Kreativ ist Bobo dafür im nächtlichen Doppelleben. Bis er an den DJ-Schweizer-Meisterschaften auf dem zweiten Platz und auf dem «Blick»-Titelblatt landet. Er fährt, wie üblich, vom Club direkt in die Backstube. Und die wütende Frau Gerber hält ihm das Blatt hin.
Bobo wird immer besser an den Plattentellern. In der Tuchlaube stehen sie an für ihn. Ich rief probehalber: «Say hoo-oo!» Die Tuchlaube antwortete: «hooo-ooo!» – und das im braven Aarau. Ich war völlig von den Socken. Beim üblichen Samstagabend-DJ rief keiner «hooo-ooo». Das spricht sich rum, bis nach Wohlen. Im Club «Don Paco» erhält er nach der Lehre eine Festanstellung. Sechs Auftritte die Woche, immer ist die Disco voll. Beck Bobo wäre sowieso eine unmögliche Vorstellung, DJ Bobo tönt viel besser.

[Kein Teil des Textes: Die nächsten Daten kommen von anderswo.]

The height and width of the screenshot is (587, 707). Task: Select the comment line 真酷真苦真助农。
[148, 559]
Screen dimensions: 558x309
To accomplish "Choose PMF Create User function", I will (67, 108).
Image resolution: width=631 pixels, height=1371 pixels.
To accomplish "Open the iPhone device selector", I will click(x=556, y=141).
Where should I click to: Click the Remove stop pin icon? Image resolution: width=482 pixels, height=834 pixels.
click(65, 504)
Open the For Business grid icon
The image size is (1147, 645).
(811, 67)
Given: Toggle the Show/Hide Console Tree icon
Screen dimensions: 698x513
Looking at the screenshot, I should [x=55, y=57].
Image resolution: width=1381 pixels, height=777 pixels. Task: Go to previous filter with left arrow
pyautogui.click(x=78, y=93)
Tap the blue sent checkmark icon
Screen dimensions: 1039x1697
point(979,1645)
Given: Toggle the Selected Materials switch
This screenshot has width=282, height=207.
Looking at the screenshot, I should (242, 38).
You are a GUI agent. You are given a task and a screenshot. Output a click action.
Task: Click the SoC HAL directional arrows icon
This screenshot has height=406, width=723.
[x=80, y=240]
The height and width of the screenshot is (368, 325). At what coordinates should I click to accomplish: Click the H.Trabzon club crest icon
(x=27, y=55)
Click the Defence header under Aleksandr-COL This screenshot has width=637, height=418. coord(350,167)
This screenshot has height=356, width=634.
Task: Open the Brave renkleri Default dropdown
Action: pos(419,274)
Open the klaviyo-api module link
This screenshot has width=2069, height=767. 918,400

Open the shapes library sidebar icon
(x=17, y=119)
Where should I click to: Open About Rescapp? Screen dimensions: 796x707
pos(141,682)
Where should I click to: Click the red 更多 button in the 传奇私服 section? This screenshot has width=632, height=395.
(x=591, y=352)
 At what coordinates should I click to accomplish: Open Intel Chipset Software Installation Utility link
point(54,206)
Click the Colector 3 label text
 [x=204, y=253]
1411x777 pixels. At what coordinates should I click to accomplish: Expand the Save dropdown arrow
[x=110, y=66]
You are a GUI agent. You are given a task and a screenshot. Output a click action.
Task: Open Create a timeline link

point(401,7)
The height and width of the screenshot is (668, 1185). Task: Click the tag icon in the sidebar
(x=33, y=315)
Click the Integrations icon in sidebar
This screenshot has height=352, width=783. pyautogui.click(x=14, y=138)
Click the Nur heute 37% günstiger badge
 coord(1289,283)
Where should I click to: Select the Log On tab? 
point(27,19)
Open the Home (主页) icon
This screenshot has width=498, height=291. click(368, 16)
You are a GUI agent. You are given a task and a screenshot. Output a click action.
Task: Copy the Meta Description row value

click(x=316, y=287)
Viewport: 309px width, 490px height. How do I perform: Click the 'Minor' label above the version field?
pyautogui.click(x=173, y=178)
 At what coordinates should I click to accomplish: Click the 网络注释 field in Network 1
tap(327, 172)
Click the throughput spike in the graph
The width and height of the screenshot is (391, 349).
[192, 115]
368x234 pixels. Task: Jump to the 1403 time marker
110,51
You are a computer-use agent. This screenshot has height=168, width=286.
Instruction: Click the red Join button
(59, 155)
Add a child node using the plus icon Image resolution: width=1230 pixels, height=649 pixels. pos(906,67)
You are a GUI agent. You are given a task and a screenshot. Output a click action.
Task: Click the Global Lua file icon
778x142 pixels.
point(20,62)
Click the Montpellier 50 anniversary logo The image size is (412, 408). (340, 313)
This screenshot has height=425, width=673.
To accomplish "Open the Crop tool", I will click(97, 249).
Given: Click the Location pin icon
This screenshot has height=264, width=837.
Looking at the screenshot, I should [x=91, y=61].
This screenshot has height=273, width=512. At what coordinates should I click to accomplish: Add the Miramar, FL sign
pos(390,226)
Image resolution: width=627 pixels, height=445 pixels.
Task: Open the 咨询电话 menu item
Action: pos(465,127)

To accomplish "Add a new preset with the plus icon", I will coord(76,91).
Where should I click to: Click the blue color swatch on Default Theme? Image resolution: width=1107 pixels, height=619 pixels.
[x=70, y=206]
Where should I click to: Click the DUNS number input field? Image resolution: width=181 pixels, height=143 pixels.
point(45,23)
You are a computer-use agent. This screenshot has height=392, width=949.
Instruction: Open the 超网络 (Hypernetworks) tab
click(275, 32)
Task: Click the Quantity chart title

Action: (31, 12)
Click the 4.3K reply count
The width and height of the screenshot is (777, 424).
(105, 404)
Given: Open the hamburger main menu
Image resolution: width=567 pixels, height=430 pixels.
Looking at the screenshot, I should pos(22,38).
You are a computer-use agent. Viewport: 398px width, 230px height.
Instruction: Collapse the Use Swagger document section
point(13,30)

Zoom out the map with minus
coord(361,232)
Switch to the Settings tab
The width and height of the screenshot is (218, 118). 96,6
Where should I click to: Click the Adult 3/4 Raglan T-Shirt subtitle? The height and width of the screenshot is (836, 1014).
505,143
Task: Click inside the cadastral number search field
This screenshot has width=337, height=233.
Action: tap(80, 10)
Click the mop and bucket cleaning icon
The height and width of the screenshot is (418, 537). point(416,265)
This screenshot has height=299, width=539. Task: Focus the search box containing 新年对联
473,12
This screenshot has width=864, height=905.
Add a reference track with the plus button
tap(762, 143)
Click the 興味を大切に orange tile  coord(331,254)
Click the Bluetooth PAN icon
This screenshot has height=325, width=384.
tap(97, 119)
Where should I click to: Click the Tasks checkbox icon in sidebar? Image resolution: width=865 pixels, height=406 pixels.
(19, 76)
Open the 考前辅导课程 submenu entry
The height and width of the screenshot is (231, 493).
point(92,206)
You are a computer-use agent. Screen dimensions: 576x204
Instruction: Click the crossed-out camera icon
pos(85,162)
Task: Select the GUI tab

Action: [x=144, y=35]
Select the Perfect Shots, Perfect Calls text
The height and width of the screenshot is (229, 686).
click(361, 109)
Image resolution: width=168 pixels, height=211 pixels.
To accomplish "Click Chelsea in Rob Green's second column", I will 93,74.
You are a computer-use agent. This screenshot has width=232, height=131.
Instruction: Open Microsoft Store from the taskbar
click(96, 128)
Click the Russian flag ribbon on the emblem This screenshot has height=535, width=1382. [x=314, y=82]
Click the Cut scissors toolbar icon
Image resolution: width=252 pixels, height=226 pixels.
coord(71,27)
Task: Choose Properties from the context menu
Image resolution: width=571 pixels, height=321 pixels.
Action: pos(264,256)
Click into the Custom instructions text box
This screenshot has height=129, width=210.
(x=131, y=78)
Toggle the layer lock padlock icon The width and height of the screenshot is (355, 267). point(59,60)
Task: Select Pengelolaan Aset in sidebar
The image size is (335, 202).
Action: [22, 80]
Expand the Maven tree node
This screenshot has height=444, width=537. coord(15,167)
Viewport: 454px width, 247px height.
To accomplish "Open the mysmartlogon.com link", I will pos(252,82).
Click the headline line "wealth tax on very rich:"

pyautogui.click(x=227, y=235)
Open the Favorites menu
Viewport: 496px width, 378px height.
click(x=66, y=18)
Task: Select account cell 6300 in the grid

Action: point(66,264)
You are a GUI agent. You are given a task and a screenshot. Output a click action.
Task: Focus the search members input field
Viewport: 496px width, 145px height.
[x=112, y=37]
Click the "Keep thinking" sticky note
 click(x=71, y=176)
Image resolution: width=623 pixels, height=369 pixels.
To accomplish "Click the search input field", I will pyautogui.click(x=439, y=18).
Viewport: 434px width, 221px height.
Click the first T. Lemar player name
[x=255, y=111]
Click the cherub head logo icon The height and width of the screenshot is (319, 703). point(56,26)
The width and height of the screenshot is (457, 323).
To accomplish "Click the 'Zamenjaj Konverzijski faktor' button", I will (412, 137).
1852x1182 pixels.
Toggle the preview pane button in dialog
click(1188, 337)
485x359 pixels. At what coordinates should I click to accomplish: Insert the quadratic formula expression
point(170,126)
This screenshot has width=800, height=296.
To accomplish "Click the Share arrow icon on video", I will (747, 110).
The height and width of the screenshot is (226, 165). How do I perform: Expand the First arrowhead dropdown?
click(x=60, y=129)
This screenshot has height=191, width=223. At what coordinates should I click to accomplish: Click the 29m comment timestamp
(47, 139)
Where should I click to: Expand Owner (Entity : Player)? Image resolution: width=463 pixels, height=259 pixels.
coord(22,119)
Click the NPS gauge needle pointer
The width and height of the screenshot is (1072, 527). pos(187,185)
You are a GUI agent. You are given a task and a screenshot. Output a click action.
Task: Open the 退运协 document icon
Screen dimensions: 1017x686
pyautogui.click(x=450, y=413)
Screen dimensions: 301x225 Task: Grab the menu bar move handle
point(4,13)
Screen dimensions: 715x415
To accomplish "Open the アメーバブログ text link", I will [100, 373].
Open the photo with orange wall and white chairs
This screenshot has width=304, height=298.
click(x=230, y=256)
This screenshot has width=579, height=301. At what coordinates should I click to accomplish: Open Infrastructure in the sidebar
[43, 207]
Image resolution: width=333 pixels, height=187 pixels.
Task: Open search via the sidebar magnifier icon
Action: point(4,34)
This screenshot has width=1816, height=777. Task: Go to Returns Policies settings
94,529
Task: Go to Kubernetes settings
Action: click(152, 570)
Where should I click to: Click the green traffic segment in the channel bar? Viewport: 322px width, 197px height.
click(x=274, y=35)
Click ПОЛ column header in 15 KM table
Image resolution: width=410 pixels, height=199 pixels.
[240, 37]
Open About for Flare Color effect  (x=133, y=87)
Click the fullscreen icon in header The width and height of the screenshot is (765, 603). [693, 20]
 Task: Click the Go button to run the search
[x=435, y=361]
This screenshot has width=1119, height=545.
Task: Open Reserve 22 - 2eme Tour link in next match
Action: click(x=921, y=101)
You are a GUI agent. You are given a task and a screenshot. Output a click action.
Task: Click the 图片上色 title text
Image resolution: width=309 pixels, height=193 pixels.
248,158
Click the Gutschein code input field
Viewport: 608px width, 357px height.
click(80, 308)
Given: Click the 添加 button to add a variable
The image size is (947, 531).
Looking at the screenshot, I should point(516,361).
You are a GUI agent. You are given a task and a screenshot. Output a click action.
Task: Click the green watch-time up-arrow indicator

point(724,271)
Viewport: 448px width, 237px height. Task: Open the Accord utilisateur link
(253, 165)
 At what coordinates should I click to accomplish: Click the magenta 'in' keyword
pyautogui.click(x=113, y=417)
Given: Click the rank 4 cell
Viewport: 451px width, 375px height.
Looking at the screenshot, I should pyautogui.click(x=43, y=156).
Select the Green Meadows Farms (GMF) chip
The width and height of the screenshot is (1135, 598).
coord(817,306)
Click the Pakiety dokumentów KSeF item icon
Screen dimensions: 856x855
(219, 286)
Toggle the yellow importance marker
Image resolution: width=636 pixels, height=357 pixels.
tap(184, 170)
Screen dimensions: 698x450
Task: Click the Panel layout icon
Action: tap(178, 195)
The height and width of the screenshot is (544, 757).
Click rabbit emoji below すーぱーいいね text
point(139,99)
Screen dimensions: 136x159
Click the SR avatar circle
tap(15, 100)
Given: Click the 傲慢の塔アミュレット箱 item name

1989 heiratet er seine Strandliebe Daniela. Die Deutsche kommt in den Aargau, sie finden eine Wohnung in Rohr und heiraten – weil Daniela sonst das Land wieder verlassen müsste. Seinen DJ-Job in Wohlen gibt Bobo bald auf. Er will mehr Zeit, um an eigenen Soundideen zu arbeiten.
Nach einigen Flops erscheint 1992 «Somebody Dance With Me». 16 Jahre nach Pepe Lienhards «Swiss Lady» ist wieder ein Schweizer auf Platz 1 der Single-Charts. Stabübergabe unter Aargauern. Und Beginn einer Weltkarriere.
Peterli wollte Lokiführer werden, Abenteuer erleben. René hat Peterlis Traum erfüllt. DJ Bobo, 48, führt seinen Musikzug um die Welt. Und muss doch immer wieder in Aarau Halt machen, um im «Falken» seinen Lieblingshotdog von früher zu holen.
Als die Backstreet Boys noch seine Vorgruppe waren :D
Obwohl mir seine Musik schon seit langem nicht mehr gefällt, die Bühnenshow war immer unbeschreiblich.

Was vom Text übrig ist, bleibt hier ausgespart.